Achebe rose to international prominence when he published Things Fall Apart at 28 years-old. Based on his own family heritage and upbringing, the story recounts the demise of an Ibo man in southeastern Nigeria under the oppression of 19th century British colonial rule.

The book is now a classic and required reading for students, selling more than 20 million copies and translated into 57 different languages.

Achebe went on to write No Longer at Ease (1960), Arrow of God (1964), A Man of the People (1966), and Anthills of the Savannah(1987).

Acknowledged as the father of modern African literature, Chinua was awarded 30 honorary degrees from universities around the world.

Achebe also won many literary awards, from the inaugural Nigerian National Merit Award in 1979 to the Man Booker International Prize for Fiction in 2007.

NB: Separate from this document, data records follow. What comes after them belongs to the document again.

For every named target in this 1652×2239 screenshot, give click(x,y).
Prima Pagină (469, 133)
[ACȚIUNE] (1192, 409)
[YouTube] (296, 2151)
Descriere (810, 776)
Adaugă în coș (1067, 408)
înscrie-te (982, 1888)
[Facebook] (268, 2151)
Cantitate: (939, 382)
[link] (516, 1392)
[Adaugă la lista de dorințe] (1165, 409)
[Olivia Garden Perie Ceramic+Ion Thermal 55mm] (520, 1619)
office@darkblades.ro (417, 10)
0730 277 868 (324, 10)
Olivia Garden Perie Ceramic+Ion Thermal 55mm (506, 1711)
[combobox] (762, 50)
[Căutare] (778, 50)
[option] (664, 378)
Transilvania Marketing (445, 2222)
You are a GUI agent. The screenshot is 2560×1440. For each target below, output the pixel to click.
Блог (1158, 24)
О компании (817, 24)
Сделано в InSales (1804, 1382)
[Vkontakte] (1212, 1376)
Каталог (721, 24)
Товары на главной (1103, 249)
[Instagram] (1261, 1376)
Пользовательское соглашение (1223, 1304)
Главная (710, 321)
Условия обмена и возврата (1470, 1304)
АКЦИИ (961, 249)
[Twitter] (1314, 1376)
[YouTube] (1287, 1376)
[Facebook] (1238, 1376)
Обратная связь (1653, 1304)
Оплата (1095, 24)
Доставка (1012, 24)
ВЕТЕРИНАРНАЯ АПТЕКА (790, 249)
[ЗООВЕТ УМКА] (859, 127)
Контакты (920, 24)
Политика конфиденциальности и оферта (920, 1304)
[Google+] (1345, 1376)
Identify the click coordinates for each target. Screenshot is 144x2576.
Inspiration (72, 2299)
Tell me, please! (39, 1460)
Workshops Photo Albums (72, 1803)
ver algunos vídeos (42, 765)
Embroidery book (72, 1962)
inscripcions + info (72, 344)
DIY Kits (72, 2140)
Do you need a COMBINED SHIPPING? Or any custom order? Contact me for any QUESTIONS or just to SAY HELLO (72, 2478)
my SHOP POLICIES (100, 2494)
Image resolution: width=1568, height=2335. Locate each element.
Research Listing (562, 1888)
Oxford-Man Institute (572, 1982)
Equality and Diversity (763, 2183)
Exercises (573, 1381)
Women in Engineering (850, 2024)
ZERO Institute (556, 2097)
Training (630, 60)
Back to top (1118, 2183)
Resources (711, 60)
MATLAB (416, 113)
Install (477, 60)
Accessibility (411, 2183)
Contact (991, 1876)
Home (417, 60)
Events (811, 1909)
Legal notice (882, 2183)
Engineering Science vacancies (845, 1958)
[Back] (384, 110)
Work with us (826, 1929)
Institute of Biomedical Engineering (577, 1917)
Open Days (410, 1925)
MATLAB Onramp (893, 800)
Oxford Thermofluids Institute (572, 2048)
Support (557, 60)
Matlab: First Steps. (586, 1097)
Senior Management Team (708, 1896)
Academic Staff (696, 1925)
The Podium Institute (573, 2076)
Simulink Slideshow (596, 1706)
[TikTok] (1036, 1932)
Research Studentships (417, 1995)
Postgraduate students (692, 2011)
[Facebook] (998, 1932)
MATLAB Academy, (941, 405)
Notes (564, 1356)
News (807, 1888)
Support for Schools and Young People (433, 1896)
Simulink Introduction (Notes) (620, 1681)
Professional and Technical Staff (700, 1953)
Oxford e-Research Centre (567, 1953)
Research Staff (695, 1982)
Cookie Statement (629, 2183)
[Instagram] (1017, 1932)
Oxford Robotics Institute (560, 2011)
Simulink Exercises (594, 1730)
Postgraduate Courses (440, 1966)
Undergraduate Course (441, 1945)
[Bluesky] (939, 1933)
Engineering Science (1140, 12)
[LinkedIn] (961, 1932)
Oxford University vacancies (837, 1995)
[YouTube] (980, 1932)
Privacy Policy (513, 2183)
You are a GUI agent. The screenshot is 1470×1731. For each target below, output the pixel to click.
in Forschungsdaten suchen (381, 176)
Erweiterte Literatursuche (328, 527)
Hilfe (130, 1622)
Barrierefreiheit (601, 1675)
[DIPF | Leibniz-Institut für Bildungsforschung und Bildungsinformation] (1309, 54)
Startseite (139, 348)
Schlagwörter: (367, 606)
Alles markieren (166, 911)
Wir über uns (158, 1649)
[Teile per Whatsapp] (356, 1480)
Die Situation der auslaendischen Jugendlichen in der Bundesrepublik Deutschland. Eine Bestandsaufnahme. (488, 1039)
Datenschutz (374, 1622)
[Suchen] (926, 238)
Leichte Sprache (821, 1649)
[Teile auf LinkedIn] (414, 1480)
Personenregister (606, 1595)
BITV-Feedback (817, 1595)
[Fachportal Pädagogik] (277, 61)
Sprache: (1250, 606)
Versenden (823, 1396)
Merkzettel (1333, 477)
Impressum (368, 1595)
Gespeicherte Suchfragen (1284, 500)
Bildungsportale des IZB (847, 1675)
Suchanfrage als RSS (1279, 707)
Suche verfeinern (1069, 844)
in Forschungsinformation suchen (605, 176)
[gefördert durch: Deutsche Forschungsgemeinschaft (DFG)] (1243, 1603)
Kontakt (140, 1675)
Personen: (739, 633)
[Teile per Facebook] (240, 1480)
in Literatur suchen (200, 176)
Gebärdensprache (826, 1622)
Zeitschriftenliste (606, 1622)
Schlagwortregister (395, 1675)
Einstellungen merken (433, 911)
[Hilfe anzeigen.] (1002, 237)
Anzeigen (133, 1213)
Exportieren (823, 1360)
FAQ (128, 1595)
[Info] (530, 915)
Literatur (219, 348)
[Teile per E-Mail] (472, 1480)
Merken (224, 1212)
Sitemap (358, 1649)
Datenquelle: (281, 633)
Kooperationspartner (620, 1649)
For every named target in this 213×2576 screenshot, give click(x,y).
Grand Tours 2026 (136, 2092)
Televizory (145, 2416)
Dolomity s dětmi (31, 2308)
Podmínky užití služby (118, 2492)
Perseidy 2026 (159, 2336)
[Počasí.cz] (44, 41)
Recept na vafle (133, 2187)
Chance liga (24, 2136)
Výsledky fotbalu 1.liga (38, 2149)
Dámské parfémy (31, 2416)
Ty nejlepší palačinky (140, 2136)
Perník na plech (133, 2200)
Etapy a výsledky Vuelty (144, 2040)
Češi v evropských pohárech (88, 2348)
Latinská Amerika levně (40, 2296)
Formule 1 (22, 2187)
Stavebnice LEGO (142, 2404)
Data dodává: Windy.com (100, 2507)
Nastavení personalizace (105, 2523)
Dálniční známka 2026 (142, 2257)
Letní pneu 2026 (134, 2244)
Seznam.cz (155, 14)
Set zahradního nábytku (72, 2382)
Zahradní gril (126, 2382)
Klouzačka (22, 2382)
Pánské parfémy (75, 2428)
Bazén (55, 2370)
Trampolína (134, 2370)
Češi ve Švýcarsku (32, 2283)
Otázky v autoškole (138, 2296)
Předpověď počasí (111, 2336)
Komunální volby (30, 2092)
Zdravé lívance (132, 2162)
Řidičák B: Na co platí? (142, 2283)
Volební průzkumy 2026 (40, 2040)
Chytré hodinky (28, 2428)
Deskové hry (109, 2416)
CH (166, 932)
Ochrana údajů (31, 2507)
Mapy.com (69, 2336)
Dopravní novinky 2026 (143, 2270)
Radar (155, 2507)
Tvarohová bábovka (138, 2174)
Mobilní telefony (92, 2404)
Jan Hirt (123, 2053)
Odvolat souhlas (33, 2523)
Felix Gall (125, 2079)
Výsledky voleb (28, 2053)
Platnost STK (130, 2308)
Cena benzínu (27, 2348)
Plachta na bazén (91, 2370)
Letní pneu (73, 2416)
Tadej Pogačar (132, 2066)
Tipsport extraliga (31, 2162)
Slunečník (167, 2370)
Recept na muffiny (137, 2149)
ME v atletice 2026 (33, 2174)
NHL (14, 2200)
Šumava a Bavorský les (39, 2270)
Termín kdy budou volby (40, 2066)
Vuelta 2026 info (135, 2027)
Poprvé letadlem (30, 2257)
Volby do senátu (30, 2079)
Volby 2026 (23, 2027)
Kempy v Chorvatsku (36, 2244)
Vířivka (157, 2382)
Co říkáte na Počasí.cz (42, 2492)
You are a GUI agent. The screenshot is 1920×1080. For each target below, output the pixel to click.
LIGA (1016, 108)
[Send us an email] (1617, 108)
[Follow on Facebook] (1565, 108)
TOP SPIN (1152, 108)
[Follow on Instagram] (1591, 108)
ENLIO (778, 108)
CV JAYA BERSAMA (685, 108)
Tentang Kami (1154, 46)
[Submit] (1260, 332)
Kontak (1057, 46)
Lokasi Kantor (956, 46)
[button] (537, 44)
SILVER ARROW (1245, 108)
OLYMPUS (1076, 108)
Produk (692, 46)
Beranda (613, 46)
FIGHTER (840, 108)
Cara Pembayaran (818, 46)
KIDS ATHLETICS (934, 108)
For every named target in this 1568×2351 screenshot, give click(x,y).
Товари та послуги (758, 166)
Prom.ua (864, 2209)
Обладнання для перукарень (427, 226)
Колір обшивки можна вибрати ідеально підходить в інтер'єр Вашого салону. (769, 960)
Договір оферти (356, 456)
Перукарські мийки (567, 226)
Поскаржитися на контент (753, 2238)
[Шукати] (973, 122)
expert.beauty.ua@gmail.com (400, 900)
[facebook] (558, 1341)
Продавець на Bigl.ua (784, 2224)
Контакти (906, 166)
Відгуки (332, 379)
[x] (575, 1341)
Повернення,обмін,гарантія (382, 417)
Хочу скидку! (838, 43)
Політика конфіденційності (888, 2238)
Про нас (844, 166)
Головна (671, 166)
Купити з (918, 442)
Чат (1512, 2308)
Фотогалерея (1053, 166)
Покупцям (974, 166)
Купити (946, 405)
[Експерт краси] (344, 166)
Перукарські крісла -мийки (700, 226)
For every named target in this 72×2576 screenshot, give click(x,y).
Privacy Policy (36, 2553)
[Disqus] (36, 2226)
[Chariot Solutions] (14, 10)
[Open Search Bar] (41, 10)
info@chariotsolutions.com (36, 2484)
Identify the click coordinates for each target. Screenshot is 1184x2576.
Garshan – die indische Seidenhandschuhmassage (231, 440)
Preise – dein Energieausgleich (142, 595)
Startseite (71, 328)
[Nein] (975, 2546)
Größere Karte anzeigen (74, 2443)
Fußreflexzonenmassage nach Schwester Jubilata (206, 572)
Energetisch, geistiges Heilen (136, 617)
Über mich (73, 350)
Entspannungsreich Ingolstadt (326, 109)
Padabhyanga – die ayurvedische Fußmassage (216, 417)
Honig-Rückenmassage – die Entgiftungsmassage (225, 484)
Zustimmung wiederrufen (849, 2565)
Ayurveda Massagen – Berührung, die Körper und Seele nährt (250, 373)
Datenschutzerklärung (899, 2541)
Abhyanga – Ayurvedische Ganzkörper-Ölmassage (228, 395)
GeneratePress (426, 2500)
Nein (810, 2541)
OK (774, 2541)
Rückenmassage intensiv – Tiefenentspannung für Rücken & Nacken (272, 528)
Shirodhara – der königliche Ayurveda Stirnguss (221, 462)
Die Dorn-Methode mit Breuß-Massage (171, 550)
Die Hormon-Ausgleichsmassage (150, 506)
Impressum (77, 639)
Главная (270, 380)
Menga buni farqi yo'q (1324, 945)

He won The Dorothy and Lillian Gish Prize in 2010. The annual prize is given to “a man or woman who has made an outstanding contribution to the beauty of the world and to mankind’s enjoyment and understanding of life”.

South Africa’s anti-apartheid revolutionary leader Nelson Mandela called him a writer “in whose company the prison walls fell down”.

The current president of South Africa Jacob Zuma has described him as a “colossus of African writing”.

Literary critics have compared Achebe’s eminence worldwide to Gabriel Garcia Marquez, Toni Morrison and a handful of other writers.